WHAT IS EXPECTED: Each entry below needs to be retyped exactly as given.

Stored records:
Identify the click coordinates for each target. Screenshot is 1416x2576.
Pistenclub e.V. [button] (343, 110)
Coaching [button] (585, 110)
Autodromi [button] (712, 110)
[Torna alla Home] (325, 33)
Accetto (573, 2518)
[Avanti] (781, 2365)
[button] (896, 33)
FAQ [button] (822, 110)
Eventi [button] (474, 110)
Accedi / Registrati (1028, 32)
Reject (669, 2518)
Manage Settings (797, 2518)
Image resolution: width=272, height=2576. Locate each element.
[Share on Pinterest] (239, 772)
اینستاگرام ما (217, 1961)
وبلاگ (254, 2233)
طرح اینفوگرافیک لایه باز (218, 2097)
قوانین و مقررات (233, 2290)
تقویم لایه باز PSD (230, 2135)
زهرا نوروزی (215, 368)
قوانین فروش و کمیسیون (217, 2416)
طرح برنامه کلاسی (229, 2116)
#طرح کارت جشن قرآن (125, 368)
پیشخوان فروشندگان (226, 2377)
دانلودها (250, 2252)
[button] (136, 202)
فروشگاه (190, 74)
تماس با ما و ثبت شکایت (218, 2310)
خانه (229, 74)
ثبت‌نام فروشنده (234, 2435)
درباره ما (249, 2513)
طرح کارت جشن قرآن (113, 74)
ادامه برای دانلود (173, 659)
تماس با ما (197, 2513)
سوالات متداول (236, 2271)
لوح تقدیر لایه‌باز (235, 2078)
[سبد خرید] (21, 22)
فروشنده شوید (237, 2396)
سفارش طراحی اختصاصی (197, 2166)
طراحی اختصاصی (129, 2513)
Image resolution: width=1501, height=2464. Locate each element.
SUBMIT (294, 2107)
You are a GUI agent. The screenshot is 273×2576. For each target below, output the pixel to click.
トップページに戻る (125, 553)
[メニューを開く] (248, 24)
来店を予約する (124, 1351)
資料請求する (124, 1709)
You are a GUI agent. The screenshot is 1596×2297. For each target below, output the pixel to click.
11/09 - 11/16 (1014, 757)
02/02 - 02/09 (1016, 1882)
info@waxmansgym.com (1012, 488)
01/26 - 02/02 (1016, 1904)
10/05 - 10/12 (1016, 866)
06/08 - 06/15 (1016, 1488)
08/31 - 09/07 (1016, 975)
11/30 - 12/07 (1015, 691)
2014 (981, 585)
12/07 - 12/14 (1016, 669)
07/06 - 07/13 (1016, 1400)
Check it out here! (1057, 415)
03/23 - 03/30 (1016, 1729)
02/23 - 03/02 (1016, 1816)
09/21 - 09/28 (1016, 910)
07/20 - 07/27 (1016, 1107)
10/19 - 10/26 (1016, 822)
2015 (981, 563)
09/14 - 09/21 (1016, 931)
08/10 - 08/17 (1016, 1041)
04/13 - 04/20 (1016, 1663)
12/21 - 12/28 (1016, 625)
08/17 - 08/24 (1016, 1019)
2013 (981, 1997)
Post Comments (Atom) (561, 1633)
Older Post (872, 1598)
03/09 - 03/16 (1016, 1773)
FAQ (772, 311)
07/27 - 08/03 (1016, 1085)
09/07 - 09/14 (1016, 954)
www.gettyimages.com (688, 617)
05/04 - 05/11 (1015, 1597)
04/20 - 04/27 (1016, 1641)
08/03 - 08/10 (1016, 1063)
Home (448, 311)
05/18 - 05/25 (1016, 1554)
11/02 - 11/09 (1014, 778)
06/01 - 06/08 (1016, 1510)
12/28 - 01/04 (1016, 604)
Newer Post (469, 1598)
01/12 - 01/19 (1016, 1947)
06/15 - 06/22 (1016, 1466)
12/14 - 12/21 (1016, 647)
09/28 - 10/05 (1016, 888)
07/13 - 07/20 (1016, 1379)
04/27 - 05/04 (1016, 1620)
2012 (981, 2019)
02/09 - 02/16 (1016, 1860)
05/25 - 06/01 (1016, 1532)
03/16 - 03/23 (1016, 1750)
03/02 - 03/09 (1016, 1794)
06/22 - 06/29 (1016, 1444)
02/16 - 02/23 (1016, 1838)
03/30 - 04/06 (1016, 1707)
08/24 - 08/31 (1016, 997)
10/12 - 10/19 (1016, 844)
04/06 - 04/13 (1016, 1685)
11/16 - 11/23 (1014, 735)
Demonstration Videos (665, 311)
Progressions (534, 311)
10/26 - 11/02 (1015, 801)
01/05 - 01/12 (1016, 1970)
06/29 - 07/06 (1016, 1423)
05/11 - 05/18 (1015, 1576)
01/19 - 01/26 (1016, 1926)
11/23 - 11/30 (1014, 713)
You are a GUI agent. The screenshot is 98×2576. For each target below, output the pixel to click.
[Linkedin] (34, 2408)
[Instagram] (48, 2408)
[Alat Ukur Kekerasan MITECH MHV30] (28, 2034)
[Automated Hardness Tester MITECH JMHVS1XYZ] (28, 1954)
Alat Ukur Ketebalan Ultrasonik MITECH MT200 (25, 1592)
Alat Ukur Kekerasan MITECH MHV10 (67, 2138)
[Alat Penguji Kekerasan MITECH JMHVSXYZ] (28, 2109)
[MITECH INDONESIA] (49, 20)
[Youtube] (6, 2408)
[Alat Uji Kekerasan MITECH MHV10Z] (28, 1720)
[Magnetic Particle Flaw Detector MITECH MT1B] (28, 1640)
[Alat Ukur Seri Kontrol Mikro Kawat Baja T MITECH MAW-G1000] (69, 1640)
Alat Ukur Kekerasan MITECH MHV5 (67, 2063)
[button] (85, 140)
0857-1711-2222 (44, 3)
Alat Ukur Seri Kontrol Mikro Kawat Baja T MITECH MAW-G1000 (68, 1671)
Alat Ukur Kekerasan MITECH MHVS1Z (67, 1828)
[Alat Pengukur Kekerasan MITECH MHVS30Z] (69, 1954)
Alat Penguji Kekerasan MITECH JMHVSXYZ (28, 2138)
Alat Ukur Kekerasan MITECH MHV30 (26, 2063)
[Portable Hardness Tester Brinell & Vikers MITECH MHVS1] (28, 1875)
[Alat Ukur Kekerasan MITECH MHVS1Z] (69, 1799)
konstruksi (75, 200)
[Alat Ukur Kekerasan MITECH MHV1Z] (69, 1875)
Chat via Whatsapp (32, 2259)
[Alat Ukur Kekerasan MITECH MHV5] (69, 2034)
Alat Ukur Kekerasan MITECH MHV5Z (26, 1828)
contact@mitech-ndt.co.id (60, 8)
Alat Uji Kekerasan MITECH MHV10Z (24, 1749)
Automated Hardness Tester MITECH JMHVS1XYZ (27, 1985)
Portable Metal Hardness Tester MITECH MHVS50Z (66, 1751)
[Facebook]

SOLUTION TO THIS PROBLEM:
Identify the click coordinates for each target. Screenshot is 1416x2576.
Pistenclub e.V. [button] (343, 110)
Coaching [button] (585, 110)
Autodromi [button] (712, 110)
[Torna alla Home] (325, 33)
Accetto (573, 2518)
[Avanti] (781, 2365)
[button] (896, 33)
FAQ [button] (822, 110)
Eventi [button] (474, 110)
Accedi / Registrati (1028, 32)
Reject (669, 2518)
Manage Settings (797, 2518)
Image resolution: width=272, height=2576. Locate each element.
[Share on Pinterest] (239, 772)
اینستاگرام ما (217, 1961)
وبلاگ (254, 2233)
طرح اینفوگرافیک لایه باز (218, 2097)
قوانین و مقررات (233, 2290)
تقویم لایه باز PSD (230, 2135)
زهرا نوروزی (215, 368)
قوانین فروش و کمیسیون (217, 2416)
طرح برنامه کلاسی (229, 2116)
#طرح کارت جشن قرآن (125, 368)
پیشخوان فروشندگان (226, 2377)
دانلودها (250, 2252)
[button] (136, 202)
فروشگاه (190, 74)
تماس با ما و ثبت شکایت (218, 2310)
خانه (229, 74)
ثبت‌نام فروشنده (234, 2435)
درباره ما (249, 2513)
طرح کارت جشن قرآن (113, 74)
ادامه برای دانلود (173, 659)
تماس با ما (197, 2513)
سوالات متداول (236, 2271)
لوح تقدیر لایه‌باز (235, 2078)
[سبد خرید] (21, 22)
فروشنده شوید (237, 2396)
سفارش طراحی اختصاصی (197, 2166)
طراحی اختصاصی (129, 2513)
Image resolution: width=1501, height=2464. Locate each element.
SUBMIT (294, 2107)
You are a GUI agent. The screenshot is 273×2576. For each target below, output the pixel to click.
トップページに戻る (125, 553)
[メニューを開く] (248, 24)
来店を予約する (124, 1351)
資料請求する (124, 1709)
You are a GUI agent. The screenshot is 1596×2297. For each target below, output the pixel to click.
11/09 - 11/16 (1014, 757)
02/02 - 02/09 (1016, 1882)
info@waxmansgym.com (1012, 488)
01/26 - 02/02 (1016, 1904)
10/05 - 10/12 (1016, 866)
06/08 - 06/15 (1016, 1488)
08/31 - 09/07 (1016, 975)
11/30 - 12/07 (1015, 691)
2014 (981, 585)
12/07 - 12/14 (1016, 669)
07/06 - 07/13 (1016, 1400)
Check it out here! (1057, 415)
03/23 - 03/30 (1016, 1729)
02/23 - 03/02 (1016, 1816)
09/21 - 09/28 (1016, 910)
07/20 - 07/27 (1016, 1107)
10/19 - 10/26 (1016, 822)
2015 (981, 563)
09/14 - 09/21 (1016, 931)
08/10 - 08/17 (1016, 1041)
04/13 - 04/20 (1016, 1663)
12/21 - 12/28 (1016, 625)
08/17 - 08/24 (1016, 1019)
2013 (981, 1997)
Post Comments (Atom) (561, 1633)
Older Post (872, 1598)
03/09 - 03/16 (1016, 1773)
FAQ (772, 311)
07/27 - 08/03 (1016, 1085)
09/07 - 09/14 (1016, 954)
www.gettyimages.com (688, 617)
05/04 - 05/11 (1015, 1597)
04/20 - 04/27 (1016, 1641)
08/03 - 08/10 (1016, 1063)
Home (448, 311)
05/18 - 05/25 (1016, 1554)
11/02 - 11/09 (1014, 778)
06/01 - 06/08 (1016, 1510)
12/28 - 01/04 (1016, 604)
Newer Post (469, 1598)
01/12 - 01/19 (1016, 1947)
06/15 - 06/22 (1016, 1466)
12/14 - 12/21 (1016, 647)
09/28 - 10/05 (1016, 888)
07/13 - 07/20 (1016, 1379)
04/27 - 05/04 (1016, 1620)
2012 (981, 2019)
02/09 - 02/16 (1016, 1860)
05/25 - 06/01 (1016, 1532)
03/16 - 03/23 (1016, 1750)
03/02 - 03/09 (1016, 1794)
06/22 - 06/29 (1016, 1444)
02/16 - 02/23 (1016, 1838)
03/30 - 04/06 (1016, 1707)
08/24 - 08/31 (1016, 997)
10/12 - 10/19 (1016, 844)
04/06 - 04/13 (1016, 1685)
11/16 - 11/23 (1014, 735)
Demonstration Videos (665, 311)
Progressions (534, 311)
10/26 - 11/02 (1015, 801)
01/05 - 01/12 (1016, 1970)
06/29 - 07/06 (1016, 1423)
05/11 - 05/18 (1015, 1576)
01/19 - 01/26 (1016, 1926)
11/23 - 11/30 (1014, 713)
You are a GUI agent. The screenshot is 98×2576. For each target below, output the pixel to click.
[Linkedin] (34, 2408)
[Instagram] (48, 2408)
[Alat Ukur Kekerasan MITECH MHV30] (28, 2034)
[Automated Hardness Tester MITECH JMHVS1XYZ] (28, 1954)
Alat Ukur Ketebalan Ultrasonik MITECH MT200 (25, 1592)
Alat Ukur Kekerasan MITECH MHV10 (67, 2138)
[Alat Penguji Kekerasan MITECH JMHVSXYZ] (28, 2109)
[MITECH INDONESIA] (49, 20)
[Youtube] (6, 2408)
[Alat Uji Kekerasan MITECH MHV10Z] (28, 1720)
[Magnetic Particle Flaw Detector MITECH MT1B] (28, 1640)
[Alat Ukur Seri Kontrol Mikro Kawat Baja T MITECH MAW-G1000] (69, 1640)
Alat Ukur Kekerasan MITECH MHV5 (67, 2063)
[button] (85, 140)
0857-1711-2222 (44, 3)
Alat Ukur Seri Kontrol Mikro Kawat Baja T MITECH MAW-G1000 (68, 1671)
Alat Ukur Kekerasan MITECH MHVS1Z (67, 1828)
[Alat Pengukur Kekerasan MITECH MHVS30Z] (69, 1954)
Alat Penguji Kekerasan MITECH JMHVSXYZ (28, 2138)
Alat Ukur Kekerasan MITECH MHV30 (26, 2063)
[Portable Hardness Tester Brinell & Vikers MITECH MHVS1] (28, 1875)
[Alat Ukur Kekerasan MITECH MHVS1Z] (69, 1799)
konstruksi (75, 200)
[Alat Ukur Kekerasan MITECH MHV1Z] (69, 1875)
Chat via Whatsapp (32, 2259)
[Alat Ukur Kekerasan MITECH MHV5] (69, 2034)
Alat Ukur Kekerasan MITECH MHV5Z (26, 1828)
contact@mitech-ndt.co.id (60, 8)
Alat Uji Kekerasan MITECH MHV10Z (24, 1749)
Automated Hardness Tester MITECH JMHVS1XYZ (27, 1985)
Portable Metal Hardness Tester MITECH MHVS50Z (66, 1751)
[Facebook]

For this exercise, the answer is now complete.